アテンダーとしてタレントの女の子を紹介しながらバーも全国に展開していった。俺はアテンド自体でおカネを稼いでいるわけやない。基本は友だちや。せやから、俺がアテンドすることで友だちの人生がマイナスになるようなことはしないようにしていた。
「女の子を紹介してくれ」と言ってくる客は、タレントばかりではない。経営者にアスリートと職業は多彩や。
その中でアスリートについては、意識的になるべくからまんようにしてきた。
芸人や俳優、アーティストは、女遊びをやればやっただけ芸の肥やしになる。色気も出てくる。きれいな女の子にキャーキャー言われることがモチベーションになり、ますます仕事をがんばる人間が多い。けどアスリートだけは、アテンダーが女の子を紹介するとダメになってまうケースが多い。

+---+

*課題*. アテンダーがアスリートに女の子を紹介することについて語った文章を、最後の文の後から書き継いでください。

*表示情報*.
+---+

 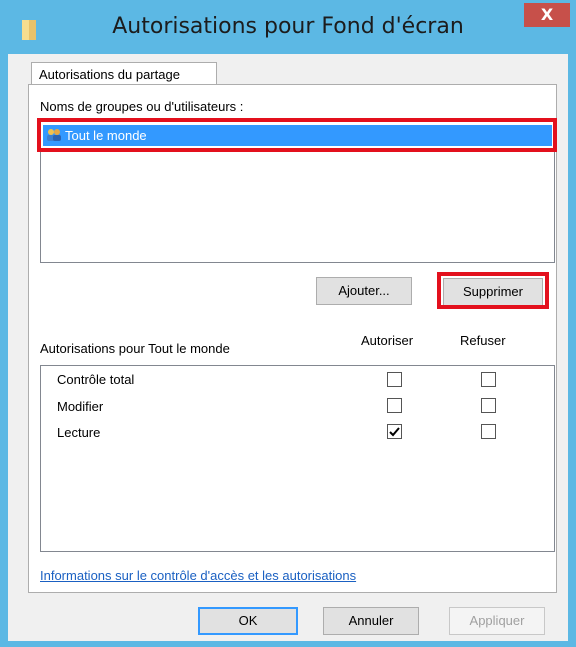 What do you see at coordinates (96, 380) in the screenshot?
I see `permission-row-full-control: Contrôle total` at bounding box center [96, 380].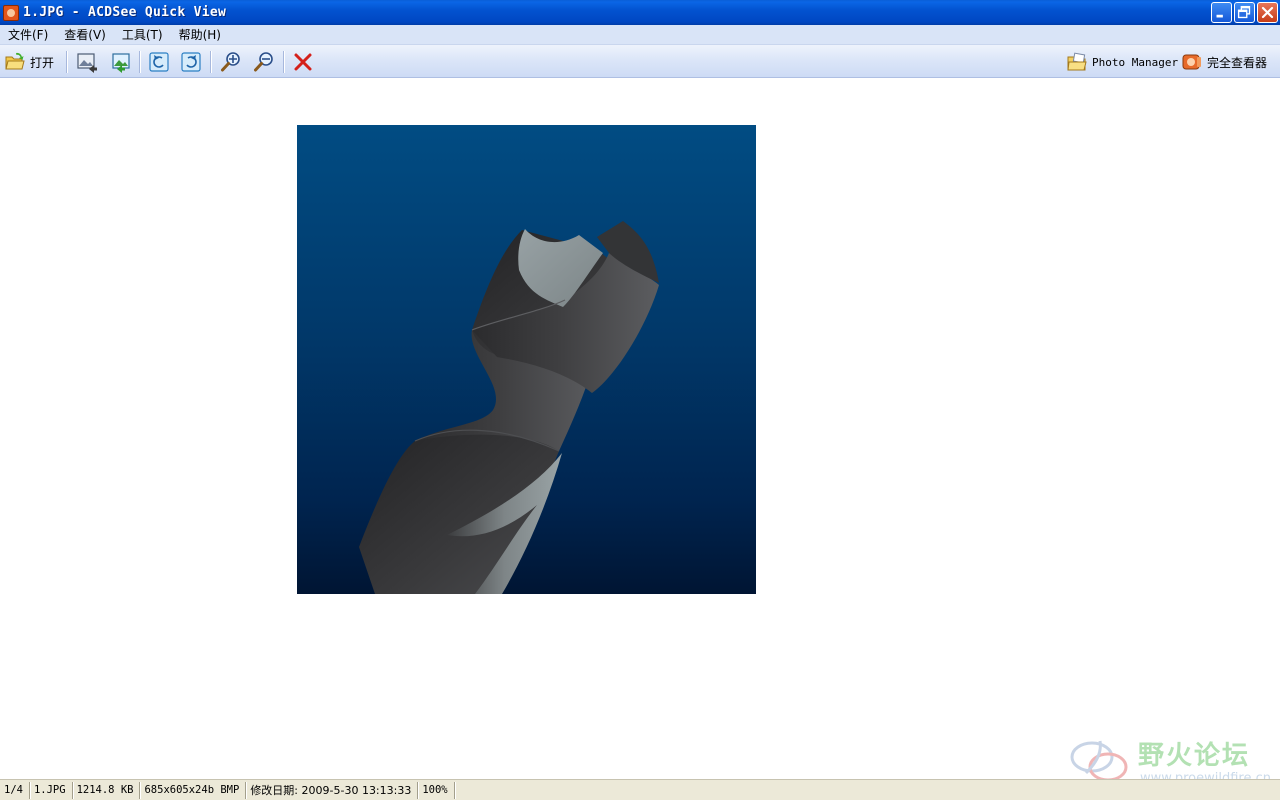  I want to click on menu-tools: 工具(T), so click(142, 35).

+---+

*解答*.
大宮アルディージャの氏家英行は、トルシエ監督の時代に日本代表選手に選ばれるほど活躍した。ものすごい才能やったけど俺が女の子を紹介してあげたら、女遊びにハマってどんどんダメになっていったように見えた。名前は忘れてもうたが、横浜マリノスにいたサッカー選手も、俺が女の子を紹介した瞬間にホンマに見事にダメになった。
「しまった。アスリートに女を当てがうのは絶対アカンな。俺がアテンダーをやるせいで、あいつらのアスリート人生が終わってまう」
そう気づいてからは、アスリートから頼まれてもなんやかや言うてはぐらかし、女の子は紹介せんようになった。
アスリートは総じて性欲がムチャクチャ強い。性欲の塊、男根が服を着て歩いてると言ってもええくらいや。そのくらい肉体的に強いから一流になるわけや。よっぽど意思が強くストイックでなければ、あいつらは女性への性欲には勝てん。性欲に呑まれて、アスリートとしての本業の仕事がおろそかになってまう。
プロ野球は毎日のように試合があるから、シーズン中はムチャクチャハードや。試合がない日は地方への移動日やったりするし、遊びたくてもそんなには遊べない。
Jリーグは試合間隔がプロ野球ほどハードやないから、試合と試合の合間にインターバルが空く。ピッチを90分間走りまわった体を休め、メンテナンスするべき休暇日に女遊びしまくっとったら、サッカーがダメになっていくのは当然や。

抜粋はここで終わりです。